*Exercise description*
The job is to find each line in the entries holding the string "Vectors" and copy that line.

(Data excerpts)
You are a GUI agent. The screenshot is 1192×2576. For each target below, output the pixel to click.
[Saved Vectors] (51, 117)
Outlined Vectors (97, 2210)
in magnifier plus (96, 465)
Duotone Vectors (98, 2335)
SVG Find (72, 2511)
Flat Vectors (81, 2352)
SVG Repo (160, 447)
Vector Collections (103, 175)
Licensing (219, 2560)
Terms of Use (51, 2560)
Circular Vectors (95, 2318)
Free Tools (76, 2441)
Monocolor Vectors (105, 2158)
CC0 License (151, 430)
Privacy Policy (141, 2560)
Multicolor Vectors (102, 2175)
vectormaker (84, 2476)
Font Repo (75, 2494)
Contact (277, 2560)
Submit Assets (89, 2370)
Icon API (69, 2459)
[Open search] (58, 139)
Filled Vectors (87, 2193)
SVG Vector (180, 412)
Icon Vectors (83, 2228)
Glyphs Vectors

*Result for this exercise*
[Saved Vectors] (51, 117)
Outlined Vectors (97, 2210)
Duotone Vectors (98, 2335)
Flat Vectors (81, 2352)
Circular Vectors (95, 2318)
Monocolor Vectors (105, 2158)
Multicolor Vectors (102, 2175)
Filled Vectors (87, 2193)
Icon Vectors (83, 2228)
Glyphs Vectors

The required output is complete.